• Problem to solve
Extract every line of the data that contains the word "flat".

──────── Listed entries

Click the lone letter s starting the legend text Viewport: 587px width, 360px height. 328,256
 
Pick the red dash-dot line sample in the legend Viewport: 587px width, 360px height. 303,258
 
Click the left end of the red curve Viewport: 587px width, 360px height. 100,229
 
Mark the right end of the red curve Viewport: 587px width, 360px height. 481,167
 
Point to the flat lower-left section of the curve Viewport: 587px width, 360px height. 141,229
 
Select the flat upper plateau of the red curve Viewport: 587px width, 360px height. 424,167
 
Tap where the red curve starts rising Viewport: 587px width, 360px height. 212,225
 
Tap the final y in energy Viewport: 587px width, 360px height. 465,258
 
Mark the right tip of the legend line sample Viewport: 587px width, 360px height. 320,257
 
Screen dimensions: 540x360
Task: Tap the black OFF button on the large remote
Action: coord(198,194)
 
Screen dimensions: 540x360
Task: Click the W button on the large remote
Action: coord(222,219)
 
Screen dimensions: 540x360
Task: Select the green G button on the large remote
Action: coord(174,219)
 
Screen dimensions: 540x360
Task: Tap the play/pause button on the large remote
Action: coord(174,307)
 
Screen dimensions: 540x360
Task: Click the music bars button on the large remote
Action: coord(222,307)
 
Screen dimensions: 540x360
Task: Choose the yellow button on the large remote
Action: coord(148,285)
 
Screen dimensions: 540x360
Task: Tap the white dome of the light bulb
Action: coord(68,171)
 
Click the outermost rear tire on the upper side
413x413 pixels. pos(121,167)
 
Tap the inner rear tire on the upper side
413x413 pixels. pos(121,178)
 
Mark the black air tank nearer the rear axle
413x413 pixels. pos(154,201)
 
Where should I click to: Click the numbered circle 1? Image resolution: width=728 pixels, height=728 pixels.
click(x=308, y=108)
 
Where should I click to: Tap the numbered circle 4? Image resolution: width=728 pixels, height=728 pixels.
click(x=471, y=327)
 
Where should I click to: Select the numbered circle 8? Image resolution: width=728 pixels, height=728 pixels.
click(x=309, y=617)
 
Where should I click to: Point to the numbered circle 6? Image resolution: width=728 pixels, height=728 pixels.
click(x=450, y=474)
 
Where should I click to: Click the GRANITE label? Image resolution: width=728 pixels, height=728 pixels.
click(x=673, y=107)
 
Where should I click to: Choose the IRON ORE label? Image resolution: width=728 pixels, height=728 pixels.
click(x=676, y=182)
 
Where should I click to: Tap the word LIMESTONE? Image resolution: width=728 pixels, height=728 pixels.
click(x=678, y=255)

────────────────

• Completed task
Point to the flat lower-left section of the curve Viewport: 587px width, 360px height. 141,229
Select the flat upper plateau of the red curve Viewport: 587px width, 360px height. 424,167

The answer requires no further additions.